What is a Gastroscopy?

Gastroscopy is a specialized examination that allows your doctor to look inside your upper digestive tract using an endoscope. An endoscope is a long, thin and flexible tube with a video camera attached to one end and controls at the other end.


Why do I need this procedure?

The upper digestive tract can be affected by many disorders, for example, ulcers, gastritis and cancer. This test will help your doctor evaluate symptoms of the upper digestive tract. Treatment may be performed through the endoscope if necessary and where technically possible. For example, heat treatment can be applied to a bleeding ulcer to stop the bleeding (cauterization).


What does it involve?

This procedure is usually an outpatient procedure. It is performed on an empty stomach, after at least six hours without food or drink. During the procedure, everything will be done to make you as comfortable as possible. Gastroscopy is done with you lying on your left side. An anaesthetic spray will be applied to the back of your throat to numb the area so that you are less likely to gag when the endoscope is introduced. In addition, an injection of a mild sedative can be given. This will put you into a light sleep during the procedure. When sedation is used, your pulse and oxygen level will be monitored with a finger-probe throughout the procedure. The endoscope is then gently introduced. You will be able to breathe easily throughout. The entire procedure takes about 10-15 minutes excluding preparation time. In some cases, it may be necessary to take a sample of tissue (biopsy) for examination.


What are the possible complications from gastroscopy?

Gastroscopy is a very safe procedure. You may experience some temporary throat discomfort after the procedure. Complications rarely occur (in less than 1 in 10 000 cases and include heart attack, bleeding and perforation / a puncture of the lining of the digestive tract). Surgical repair may be required to deal with bleeding or perforation. The risks of sedation include lowering of blood pressure, lowering of oxygen level and slowing down of breathing rate. This is minimized by using the appropriate dose of sedative. There will be close monitoring of pulse and oxygen levels. Rarely, these complications can be fatal.
☆ ☆ ☆
**REQUIRED WORK**
1. Summarize the passage on gastroscopy in two sentences.
2. Continue the passage on gastroscopy from the point where it stops.

**RECORD EXCERPTS**
☆ ☆ ☆
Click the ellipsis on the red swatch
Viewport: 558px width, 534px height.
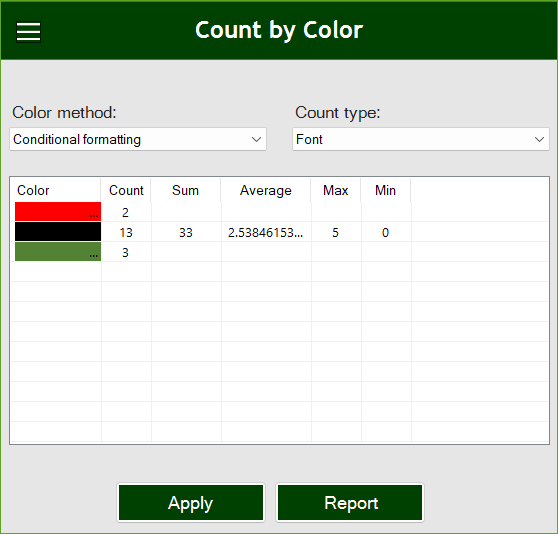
☆ ☆ ☆
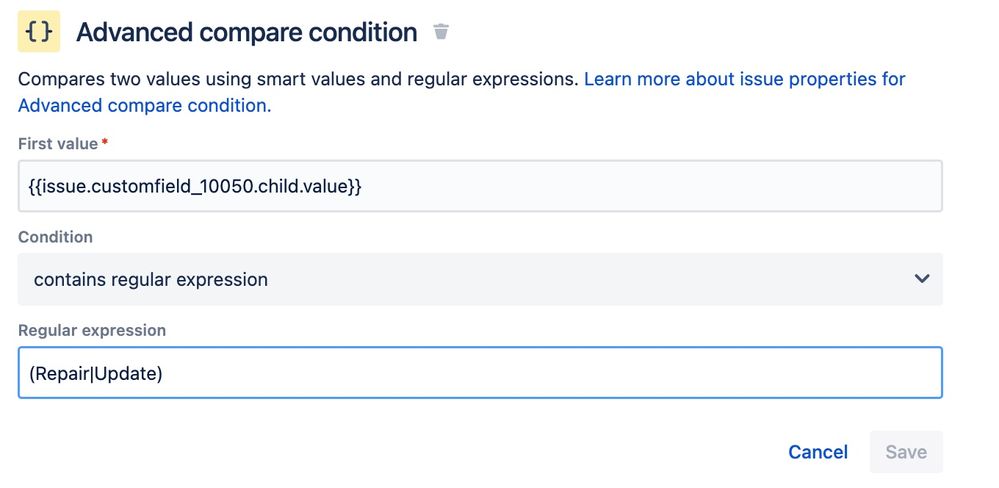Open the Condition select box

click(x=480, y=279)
☆ ☆ ☆
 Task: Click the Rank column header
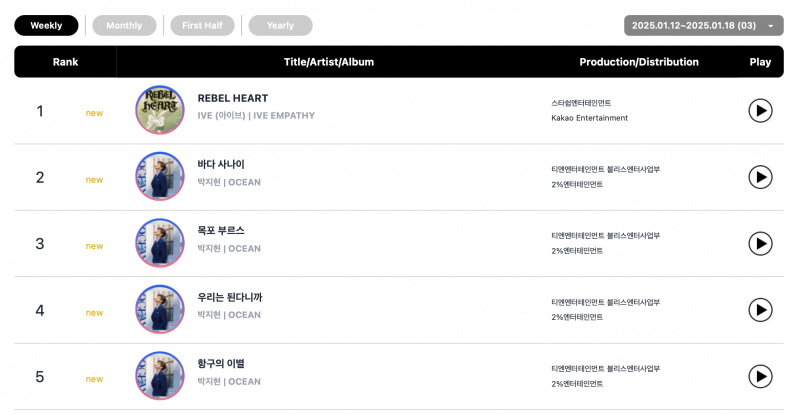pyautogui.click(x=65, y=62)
☆ ☆ ☆
**ANSWERS BY ITEM**
1. Gastroscopy is a usually outpatient examination in which the doctor looks inside the upper digestive tract with an endoscope, a long, thin, flexible tube with a video camera, to evaluate symptoms and, where necessary and technically possible, to give treatment such as cauterizing a bleeding ulcer. It is performed on an empty stomach with an anaesthetic throat spray and possibly a mild sedative, takes about 10-15 minutes excluding preparation, and is very safe, although rare complications such as heart attack, bleeding, perforation, and effects of sedation can occur.

2.
What can I expect after gastroscopy?

When gastroscopy is completed, you will be brought to the recovery area for monitoring and observation. If you have received sedation, you should not drive or operate machinery on the same day. For this reason, someone else must be available to accompany you home.


Is there an alternative test?

The alternative test is barium meal. This is an x-ray investigation involving drinking a white liquid (barium). X-ray pictures are then obtained. It is not as accurate as OGD in assessing inflammation of the lining of the stomach. It will not be possible to obtain a biopsy or apply direct treatment to the lining, if required.


What should I do with my current medication before the procedure?

You need to inform your list of medication (including traditional medicine) to your doctor. In general, you need to stop blood thinning medicines (such as clopidrogel, warfarin, Xarelto, Pradaxa) before the procedure. Your doctor will advise you the number of days you need to stop the medication. You also need to inform your prescriber whether it is safe to stop this medication temporarily. Another group of medications which you need to stop before the procedure are diabetic medicines.